*Exercise instructions*:
Those lines of the following listing which contain the string "agent" should be returned.

[[ Supplied information, beginning ]]

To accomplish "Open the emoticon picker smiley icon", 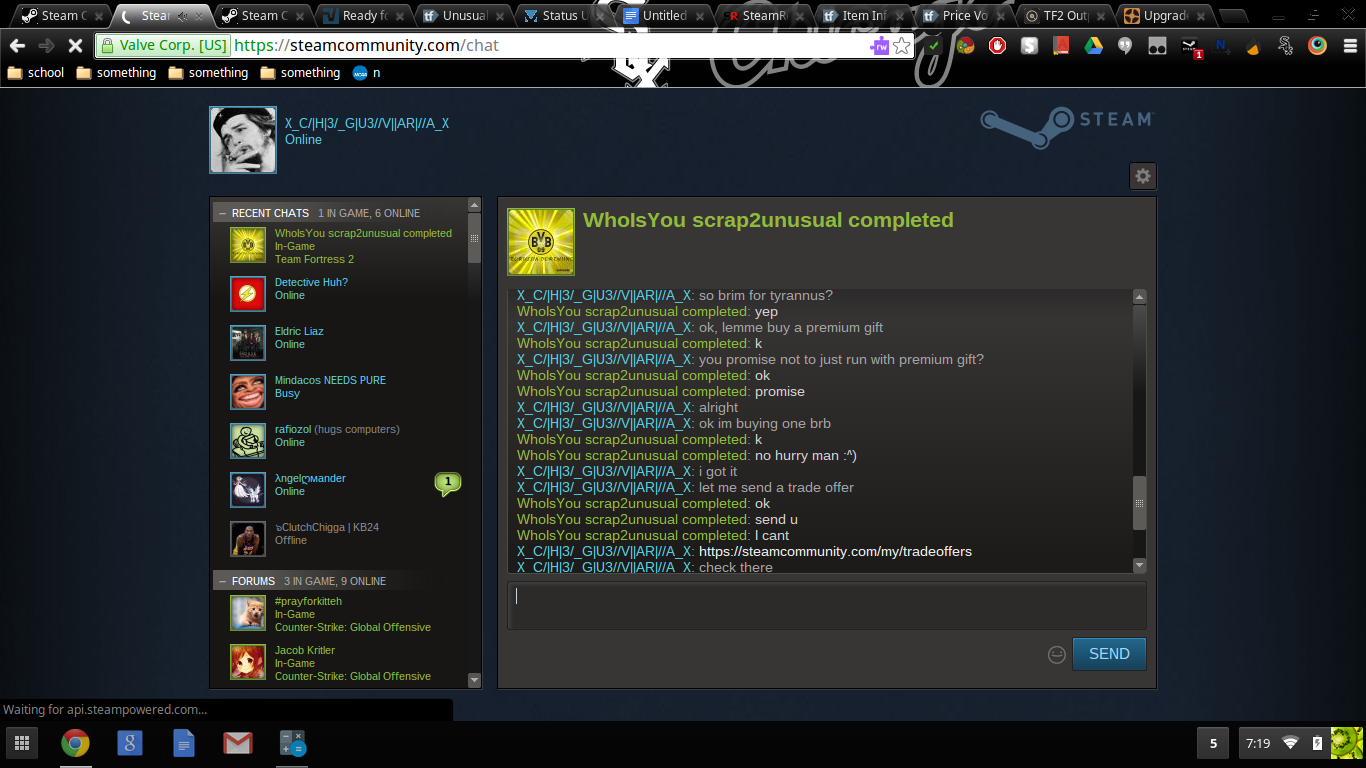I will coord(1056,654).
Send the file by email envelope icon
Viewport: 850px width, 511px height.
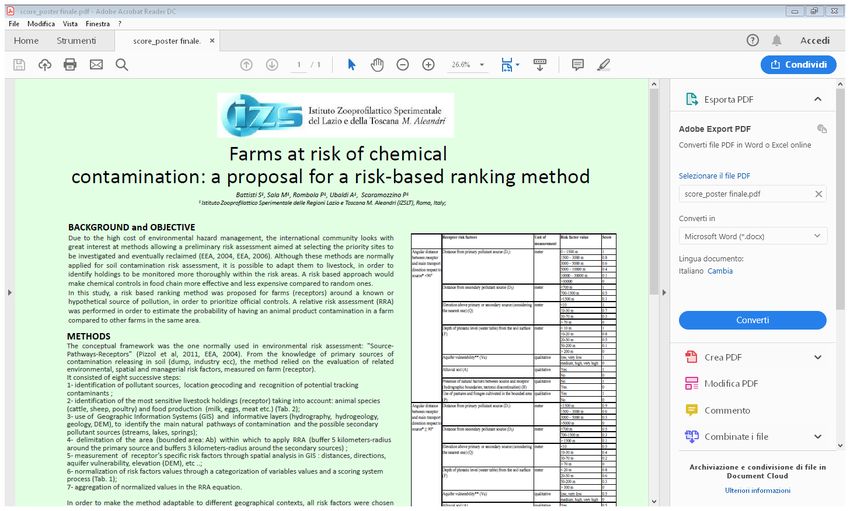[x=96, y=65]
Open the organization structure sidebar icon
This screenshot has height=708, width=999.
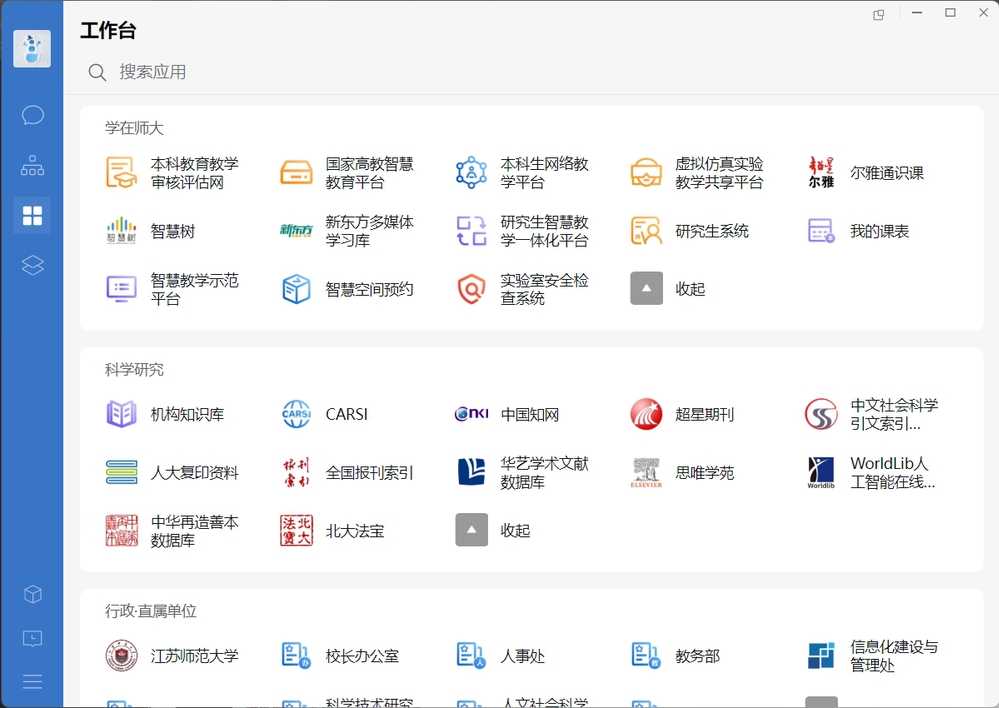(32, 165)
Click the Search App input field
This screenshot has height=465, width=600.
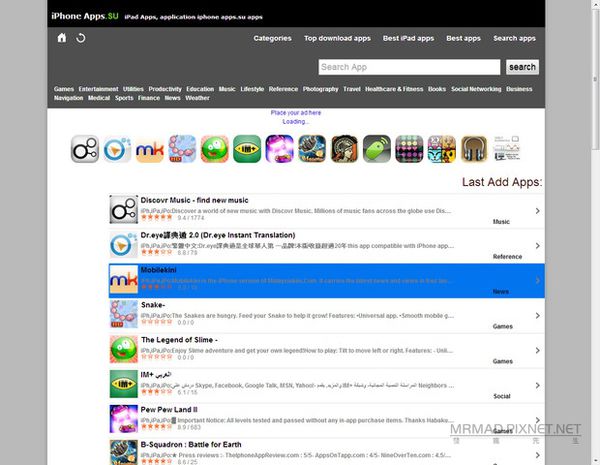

[[ Supplied information, end ]]
[[ Supplied information, beginning ]]

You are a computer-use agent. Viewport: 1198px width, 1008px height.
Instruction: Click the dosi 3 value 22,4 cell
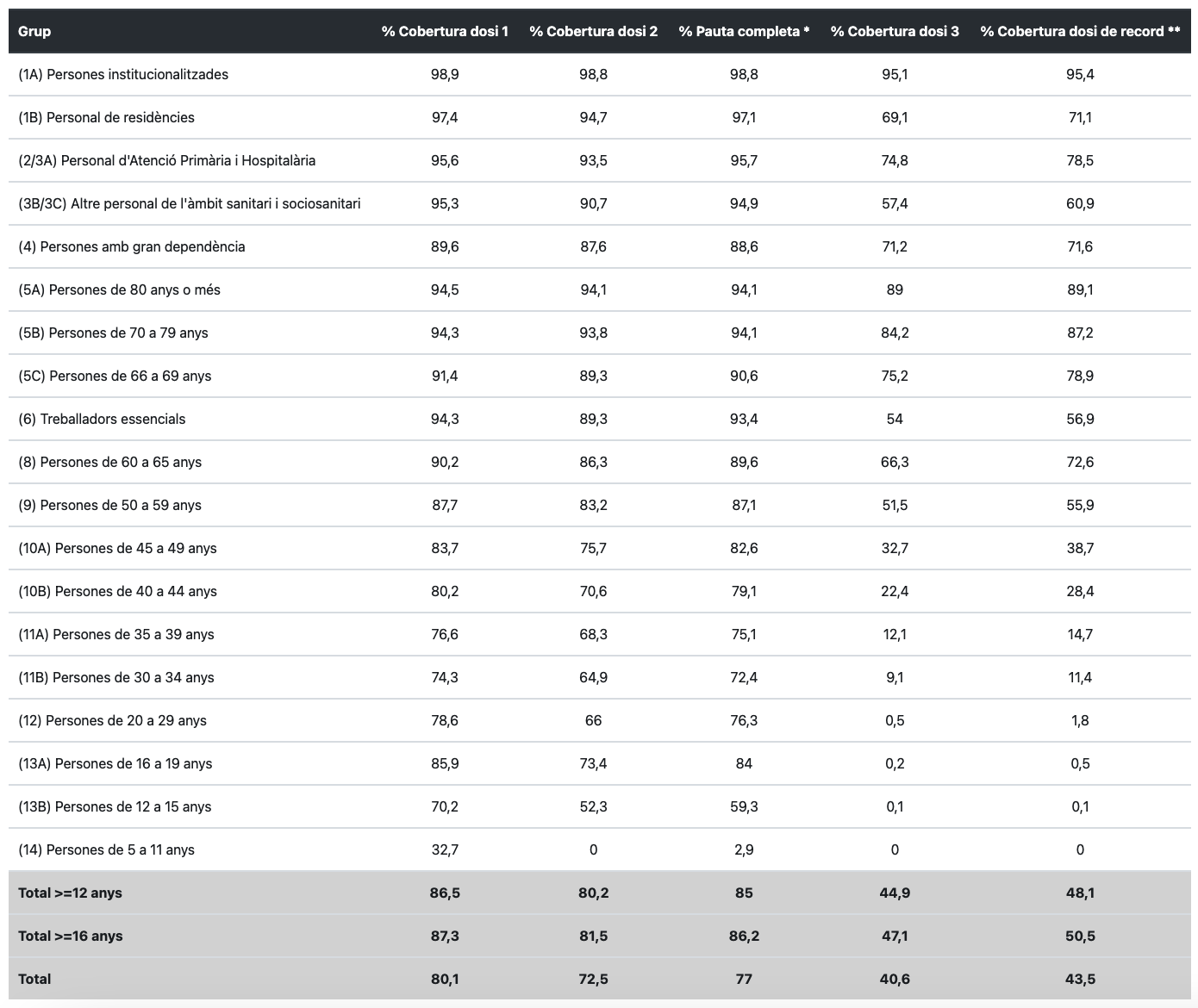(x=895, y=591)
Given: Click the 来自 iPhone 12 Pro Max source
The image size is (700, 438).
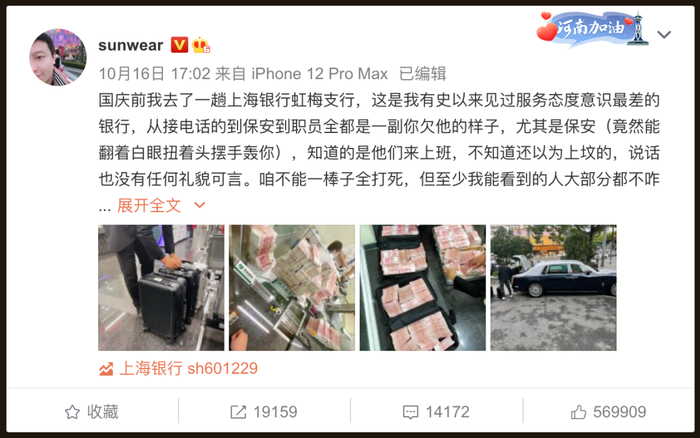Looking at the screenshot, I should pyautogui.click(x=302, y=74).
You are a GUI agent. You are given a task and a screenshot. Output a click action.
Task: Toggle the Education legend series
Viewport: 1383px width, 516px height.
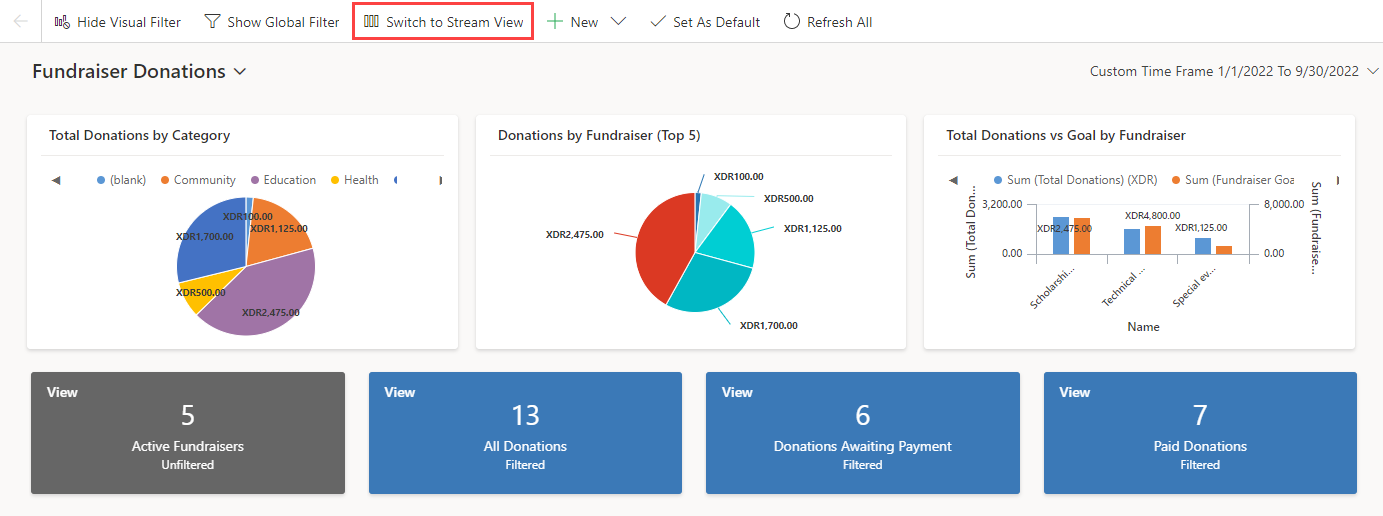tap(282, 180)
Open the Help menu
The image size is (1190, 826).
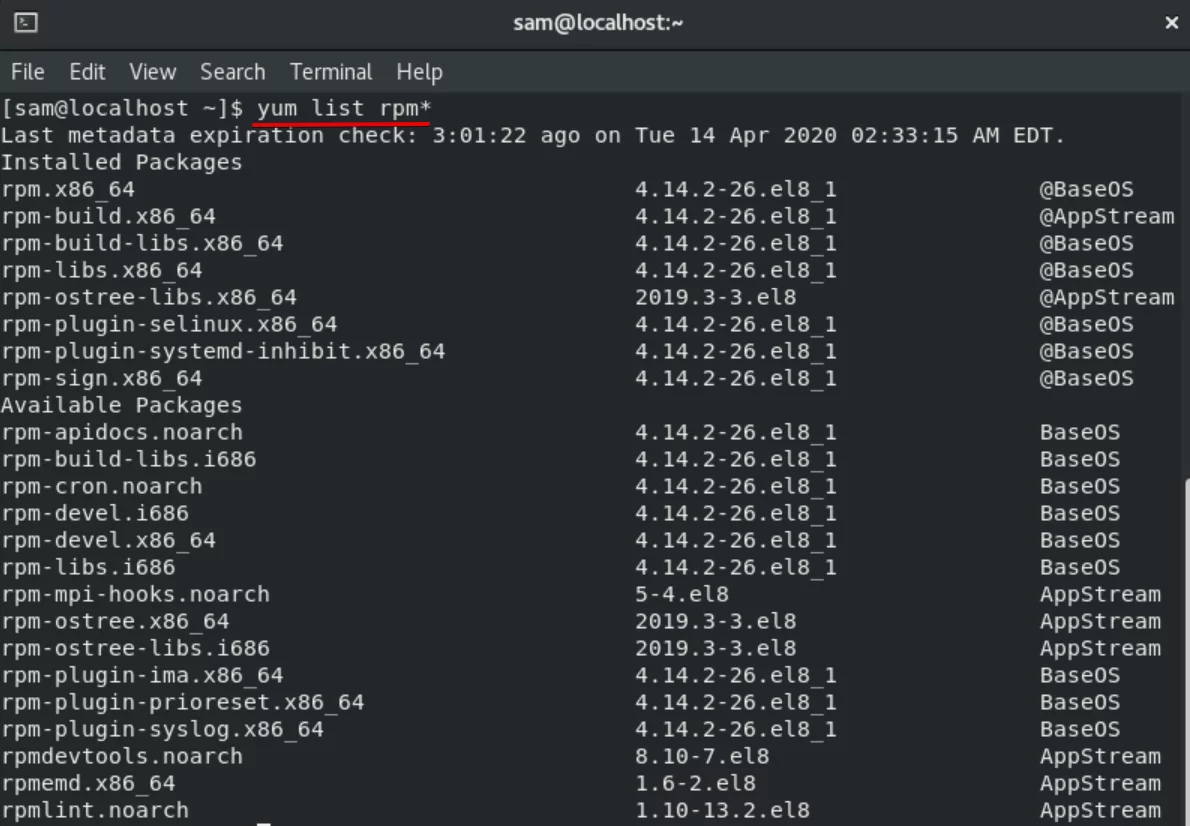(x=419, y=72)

[[ Supplied information, end ]]
[[ Supplied information, beginning ]]

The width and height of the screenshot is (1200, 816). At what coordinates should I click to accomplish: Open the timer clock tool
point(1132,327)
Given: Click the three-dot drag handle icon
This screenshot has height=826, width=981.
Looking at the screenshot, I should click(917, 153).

[[ Supplied information, end ]]

*Exercise answer*:
You are a computer-use agent. Viewport: 1198px width, 1008px height.
You are a GUI agent. You are given a task and a screenshot. Output a click action.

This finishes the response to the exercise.